_THE DATA_:
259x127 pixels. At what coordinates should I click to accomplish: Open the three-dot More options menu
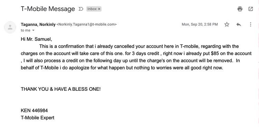pyautogui.click(x=251, y=25)
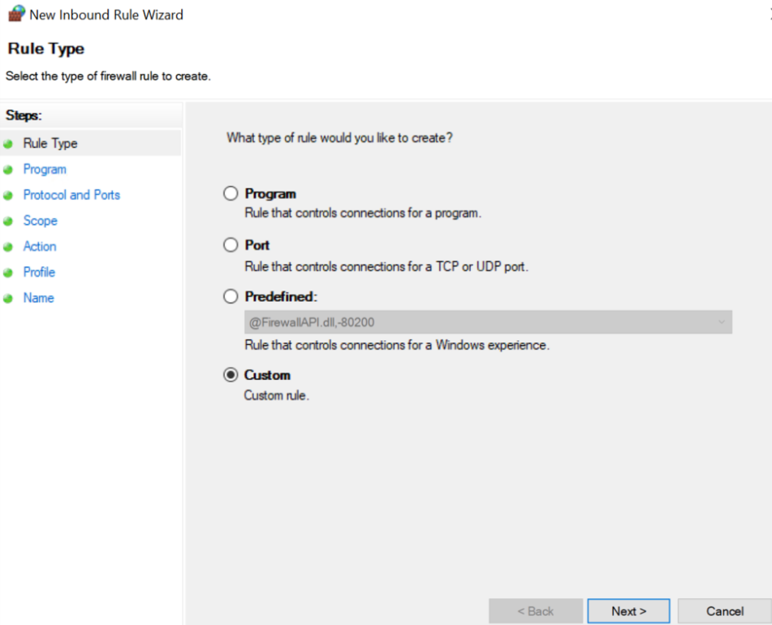Screen dimensions: 772x625
Task: Choose the Custom rule radio option
Action: 231,375
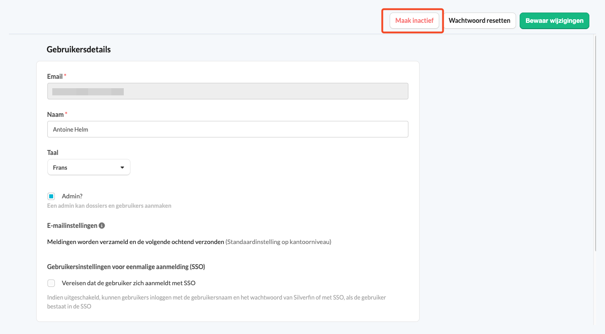
Task: Click the Maak inactief button
Action: [x=414, y=21]
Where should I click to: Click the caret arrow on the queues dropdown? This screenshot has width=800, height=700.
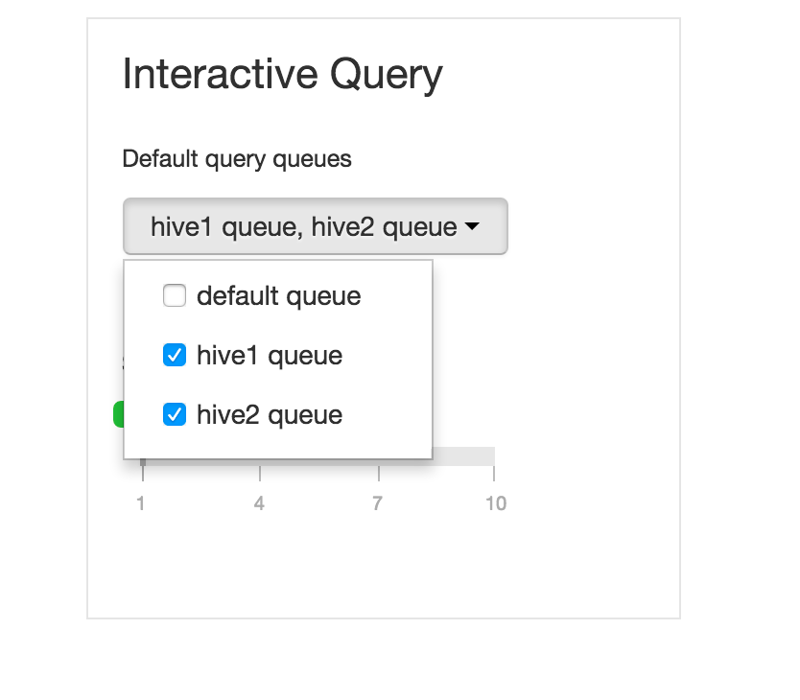click(472, 228)
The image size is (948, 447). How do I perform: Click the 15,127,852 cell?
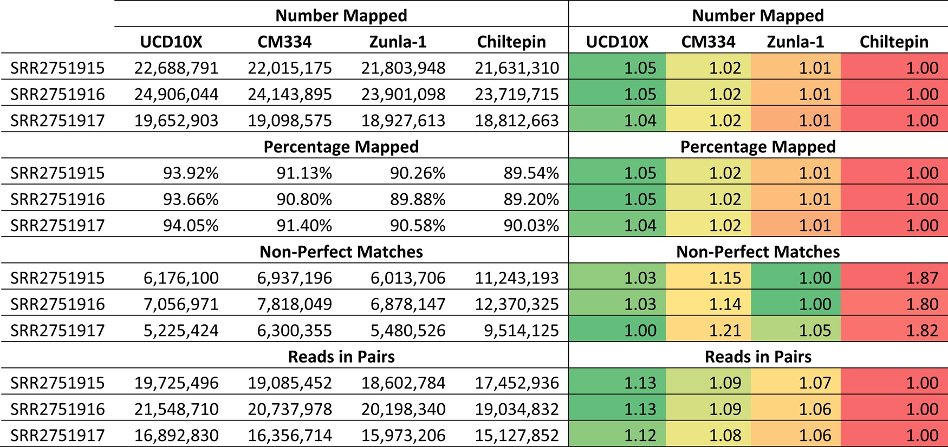tap(517, 435)
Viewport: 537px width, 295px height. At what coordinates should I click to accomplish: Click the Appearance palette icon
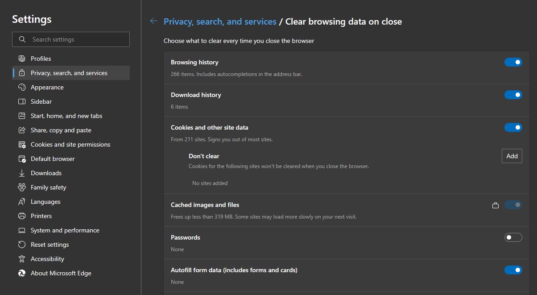[x=22, y=87]
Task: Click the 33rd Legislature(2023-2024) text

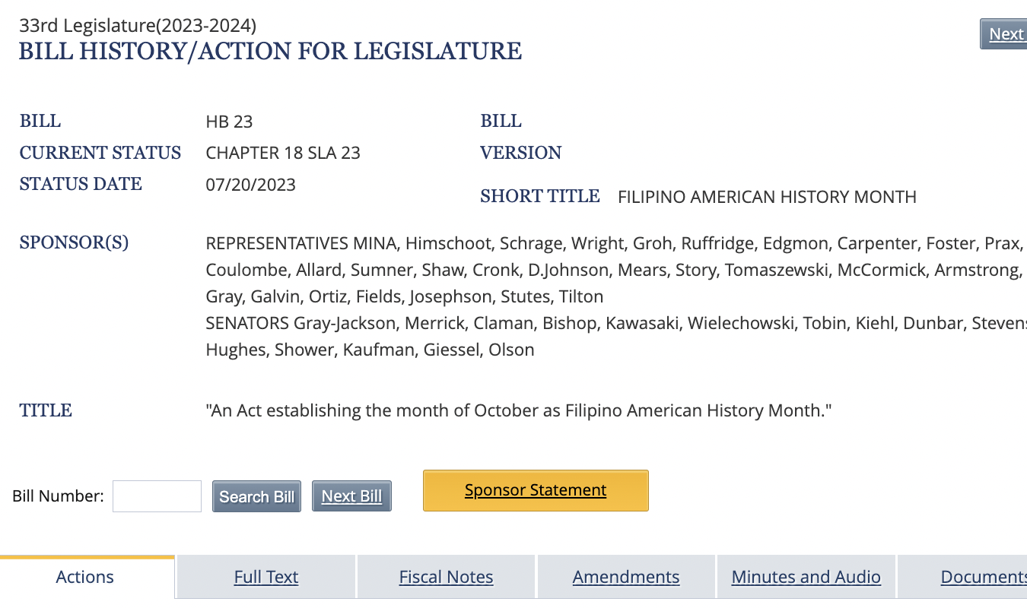Action: [x=138, y=25]
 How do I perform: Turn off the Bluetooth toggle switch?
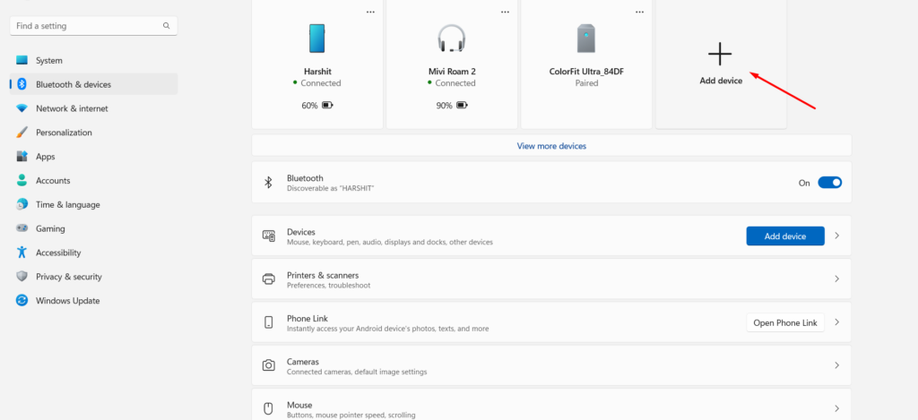click(830, 183)
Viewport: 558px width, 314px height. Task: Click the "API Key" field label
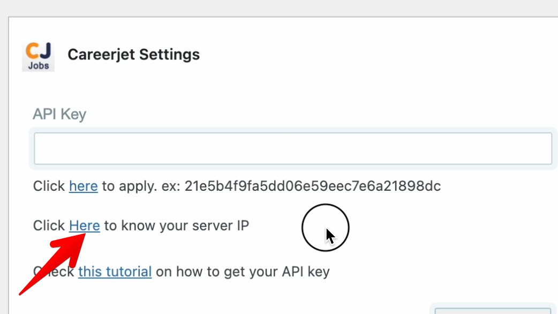59,114
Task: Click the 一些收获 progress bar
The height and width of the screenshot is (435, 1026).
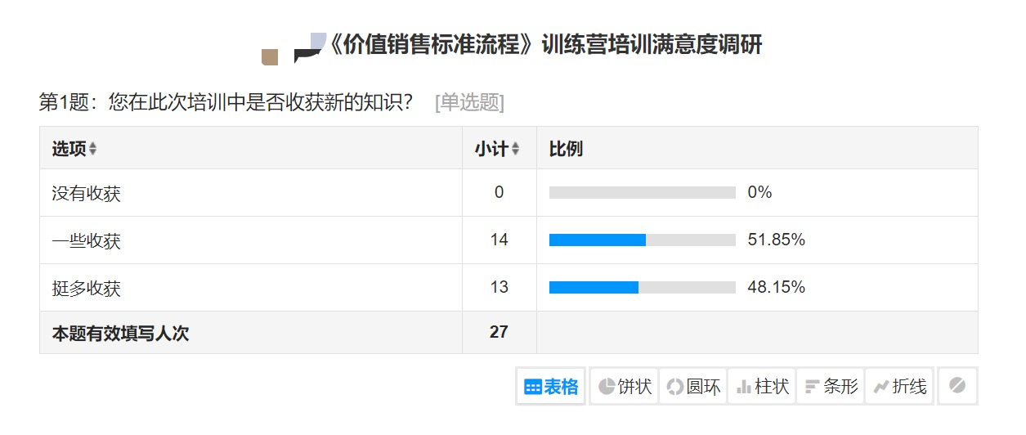Action: [643, 240]
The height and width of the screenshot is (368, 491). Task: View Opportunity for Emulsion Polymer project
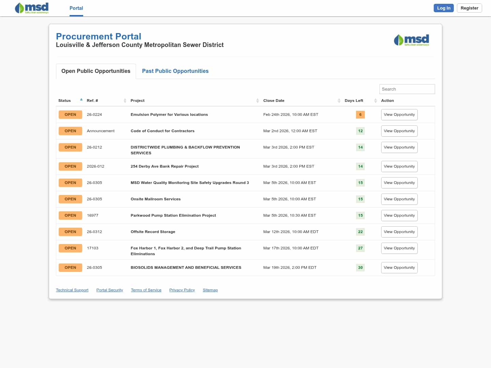click(399, 114)
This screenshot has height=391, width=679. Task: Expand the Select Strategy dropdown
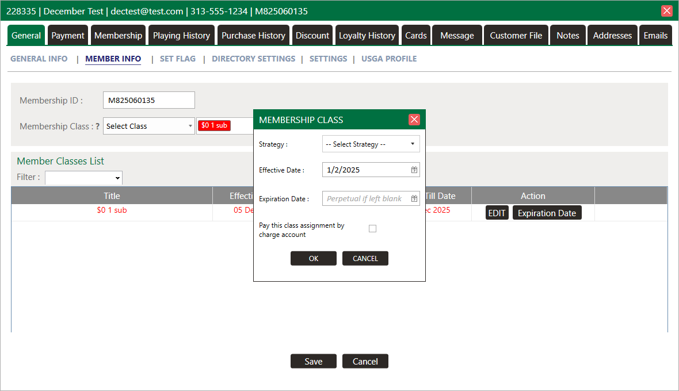[x=371, y=144]
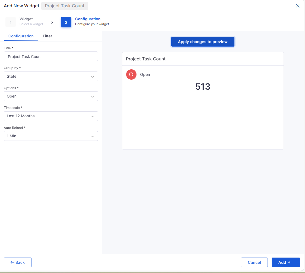Go Back to the previous step
The height and width of the screenshot is (273, 305).
(18, 262)
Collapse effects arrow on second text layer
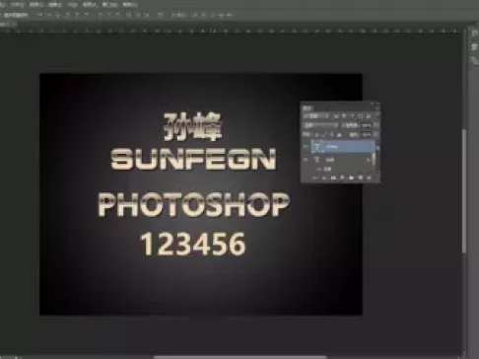This screenshot has height=359, width=479. (369, 160)
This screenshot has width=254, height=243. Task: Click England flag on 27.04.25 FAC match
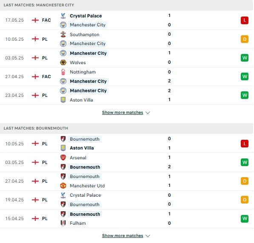tap(35, 76)
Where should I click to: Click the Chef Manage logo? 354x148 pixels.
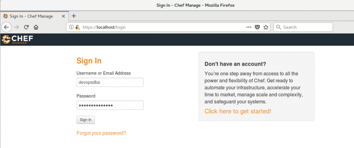point(18,39)
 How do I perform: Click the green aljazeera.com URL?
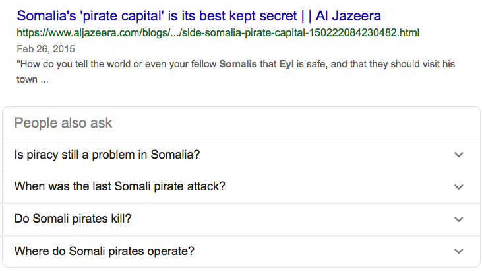(218, 32)
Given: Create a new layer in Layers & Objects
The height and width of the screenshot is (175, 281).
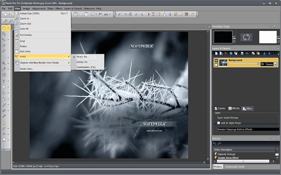Looking at the screenshot, I should point(216,53).
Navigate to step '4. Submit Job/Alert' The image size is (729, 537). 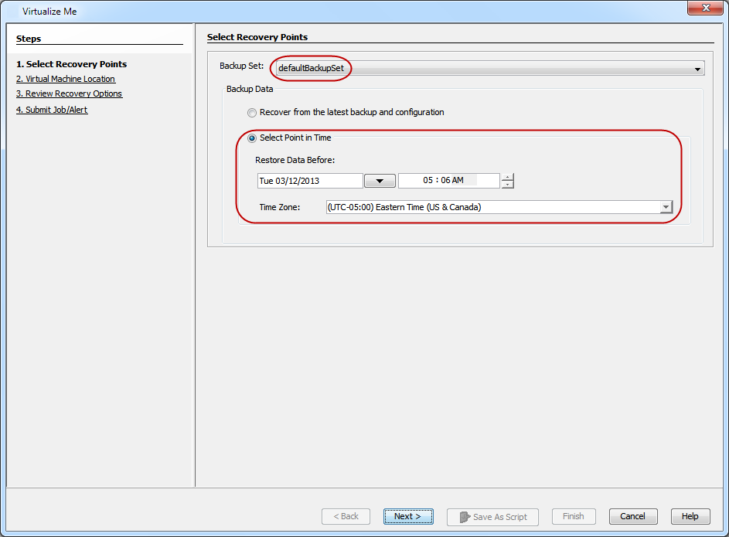(x=52, y=110)
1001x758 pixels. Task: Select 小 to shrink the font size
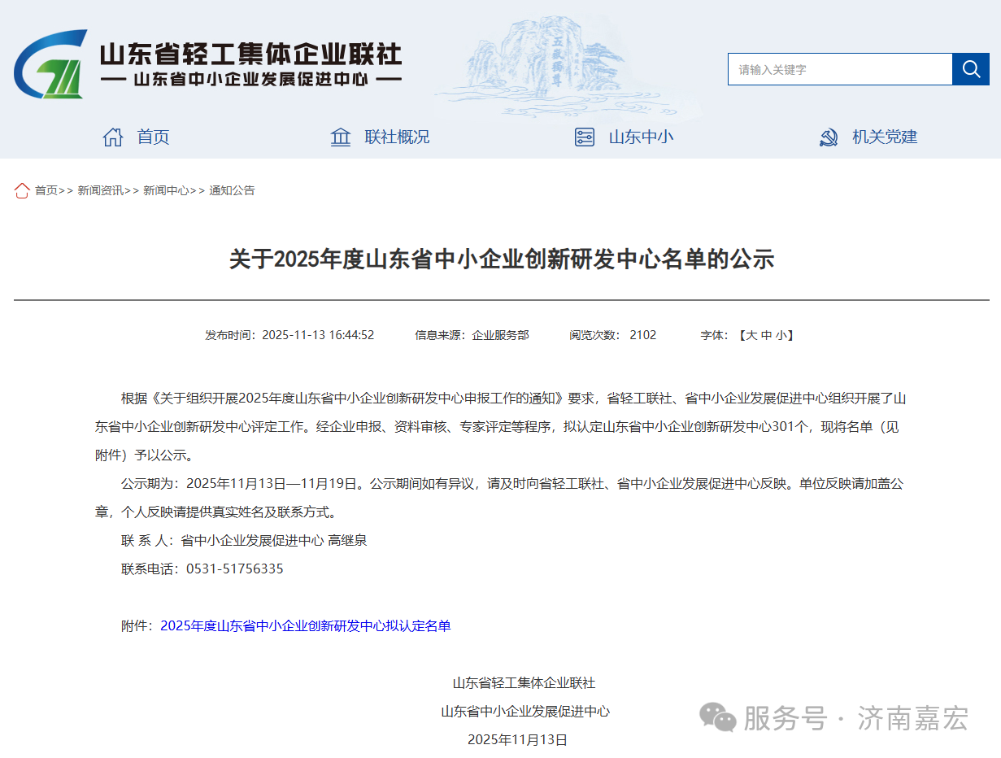(781, 334)
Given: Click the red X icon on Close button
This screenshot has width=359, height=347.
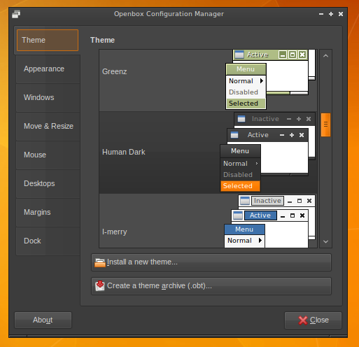Looking at the screenshot, I should pos(303,320).
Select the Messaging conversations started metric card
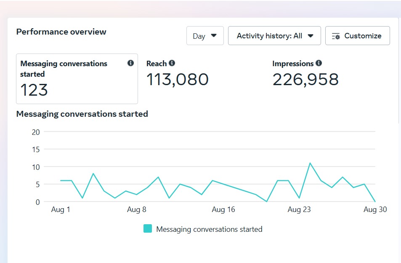The width and height of the screenshot is (401, 263). click(77, 79)
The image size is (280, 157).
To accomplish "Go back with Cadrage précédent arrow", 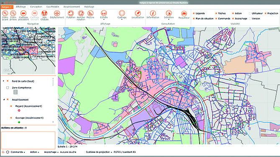I will tap(23, 13).

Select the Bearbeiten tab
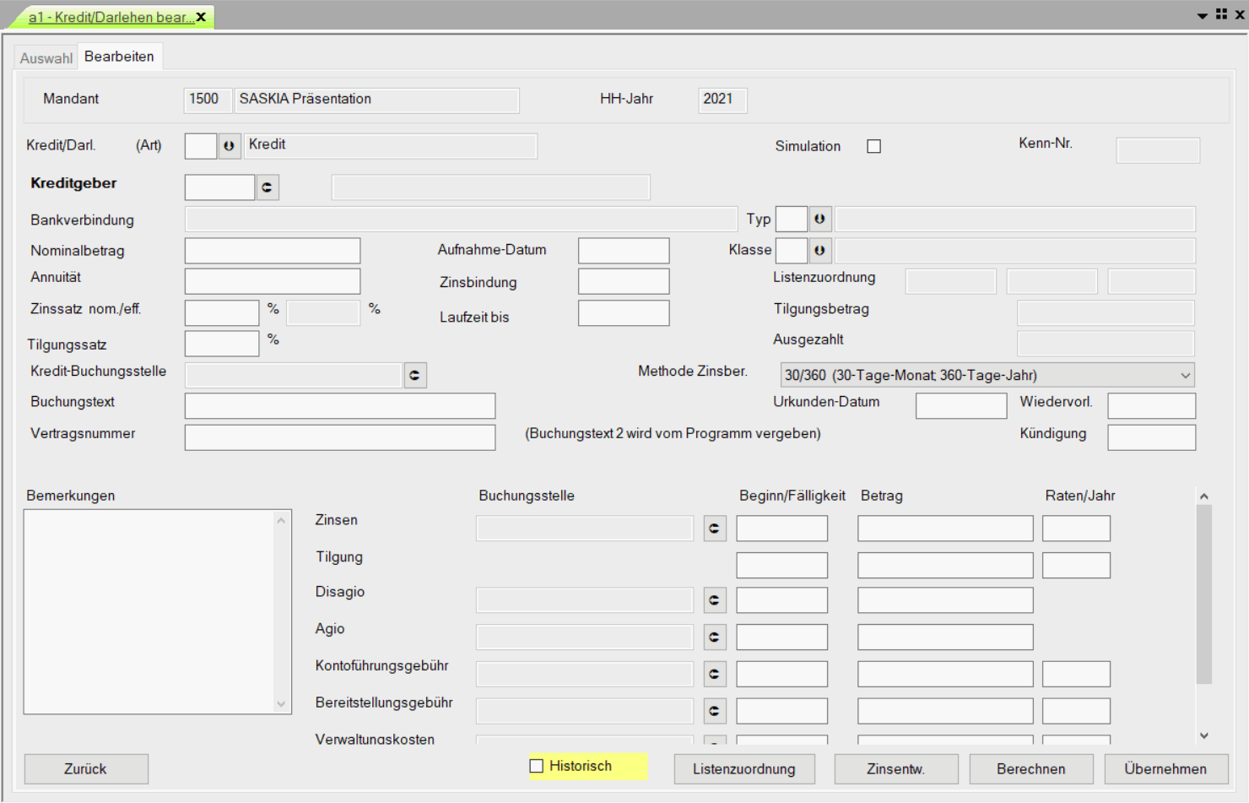tap(119, 57)
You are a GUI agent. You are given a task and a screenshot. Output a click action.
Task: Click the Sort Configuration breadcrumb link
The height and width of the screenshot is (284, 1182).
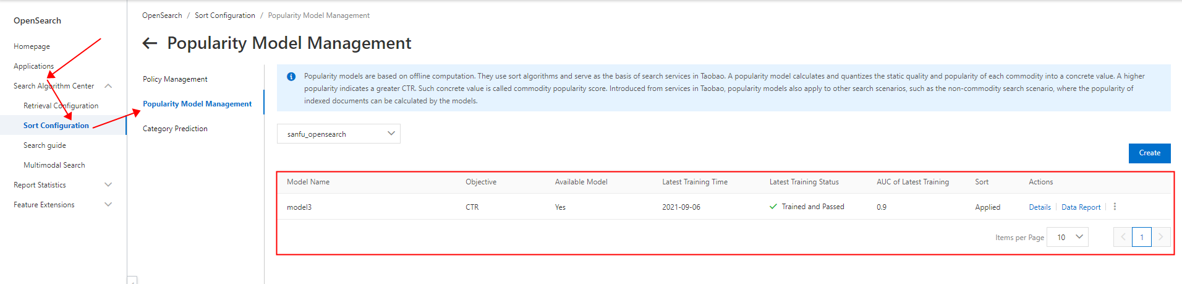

_YOUR GOAL_: Starting at the line with "The height and width of the screenshot is (368, 491)." in the entries above, write out every line exactly until the line with "Given: Create a new layer in Layers & Objects" has been written. Include no pictures and nothing more.

_RESPONSE TO THIS EXERCISE_:
The height and width of the screenshot is (368, 491). Task: View Opportunity for Emulsion Polymer project
click(399, 114)
This screenshot has height=391, width=679. Task: Expand the Select Strategy dropdown
[x=371, y=144]
Go Back to the previous step
The height and width of the screenshot is (273, 305).
(18, 262)
Collapse effects arrow on second text layer
This screenshot has height=359, width=479. (369, 160)
This screenshot has width=254, height=243. Task: Click England flag on 27.04.25 FAC match
tap(35, 76)
Where should I click to: Click the Chef Manage logo? 354x148 pixels.
point(18,39)
 How do I perform: Click the green aljazeera.com URL?
(218, 32)
Given: Create a new layer in Layers & Objects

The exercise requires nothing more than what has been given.